Importantly, the number of detention motions filed by investigators and public prosecutors has decreased by 45%, or by 13,900 persons (2,500 submissions in 2012 vs. and 1,400 submissions in 2013). Compared to 2011, there has been a 70% decrease (4,350 submissions).

Apparently, decreased overpopulation of pre-trial detention centres in 2013 is to thank the revolutionary approach to applying alternative pre-trial restrictions, such as personal guarantee, bail, surety and house arrest. Under new Criminal Procedure Rules, remanding in custody is an exceptional, and in effect undesirable, measure that should be applied only where the court is satisfied that none of the lesser restrictions will be efficient.

In fact, prosecution has to prove that pre-trial restriction is required at all. Prosecutors will also need to prove that there exist associated risks, for instance, if the accused is considered likely not to appear for investigation or trial regardless of bail, or try to interfere with the victim or witnesses, or otherwise break the law (CrimPR Rules 177 and 194(1)). Now, remand in custody is regarded as an exceptional measure used in cases involving assault, homicide or contempt of court in the form of failure to comply with bail terms.

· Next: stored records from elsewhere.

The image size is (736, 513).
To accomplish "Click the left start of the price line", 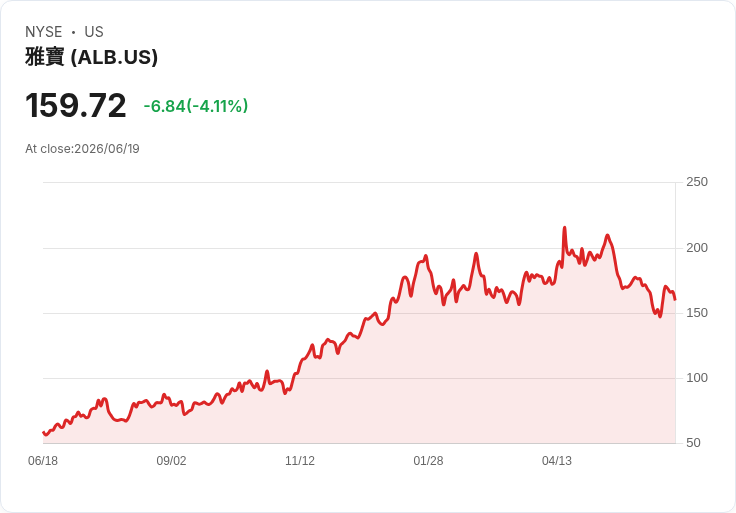I will click(43, 432).
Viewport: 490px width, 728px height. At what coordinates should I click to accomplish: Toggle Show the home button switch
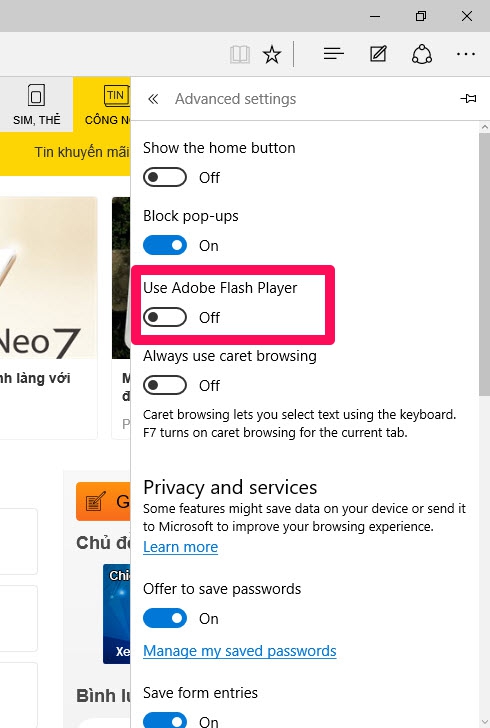click(165, 177)
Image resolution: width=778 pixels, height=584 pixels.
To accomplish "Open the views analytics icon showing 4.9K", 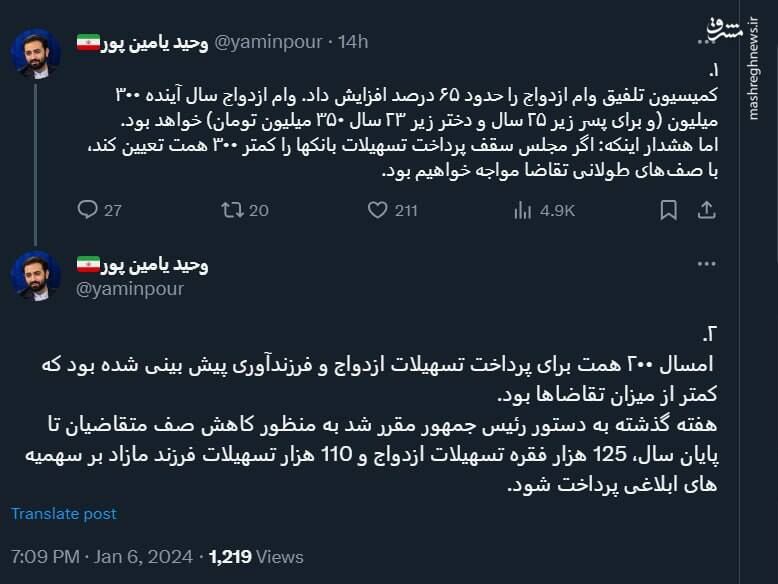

Also worth mentioning are CrimPR Rules 182 and 183 requiring that investigating judge remanding the accused in custody and issuing an arrest warrant must make it ‘backed for bail’, i.e. to define the amount of bail sufficient for the accused can be released. Paragraph 4 of Rule 184 provides that arrest warrant may not be backed for bail under exceptional circumstances only: (1) offences involving assault or threatening behaviour; (2) offences involving homicide; (3) contempt of court in the form of failure to comply with bail terms.

Another good news is that the authorities in Kyiv and other regions of Ukraine have approved a list of public hospitals and healthcare facilities providing special care for the pre-trial prisoners and convicted inmates. Now, where a pre-trial detention centre or correctional facility lacks own resources or trained medical staff, prisoners requiring care will be moved to one of those hospitals at once and will receive medical care of the same quality as law-abiding citizens do. Further, additional mechanisms have been introduced to provide care to prisoners with HIV/AIDS or participating in substitution treatment programmes, and respect for their rights.

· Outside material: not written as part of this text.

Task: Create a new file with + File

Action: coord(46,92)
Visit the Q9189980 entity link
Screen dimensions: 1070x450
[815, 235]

On 1 January 2013, Ukraine saw the introduction of Free Legal Aid Centres that would provide advice to all members of the general public, at no cost for them. At the end of the year, 27 centres were operating in Kyiv and nationwide with a total of 2,500 selected advocate attorneys / counsel. The centres will receive financing from the public purse, including attorney’s fee.

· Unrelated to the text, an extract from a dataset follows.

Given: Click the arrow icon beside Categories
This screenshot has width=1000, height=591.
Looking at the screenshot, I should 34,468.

The Ministry of Justice has already committed to provide assistance for the detainees and prisoners at correctional facilities.

Additional positive changes include the following statistics prepared by the Centre for Political and Law Reforms:

– The share of not-guilty verdicts has increased (first half of 2012 saw 199 persons acquitted under public prosecutions, accounting for 0.25% of the total of 78,500 judgments made);

– The number of persons released from criminal liability has increased by ca. 20%, or by 1,350 acquits (6,500 in the first half of 2012 vs. 7,850 in the first half of 2013);

– The number of arrests under criminal procedure rules has dropped by 25%, or by 700 arrests a months (a monthly average of 2,800 arrests in 2012 vs. 2,100 in 2013);

– The number of searches has dropped by 25% (a monthly average of 4,000 searches in 2012 vs. 3,000 searches in 2013);

– The number of eavesdropping warrants issued by courts has dropped by 20% (a monthly average of 1,650 warrants in 2013 vs. 2000 to 2100 warrants in previous years);

– The number of consent decrees made 8% of the total number of all judgments entered;

– The number of consent decrees made 8% of the total number of all judgments entered. This means that the possibility of a judgment memorializing a voluntary agreement between parties to a suit was welcomed by the majority and as such may become a popular alternative way of resolving conflicts under criminal law.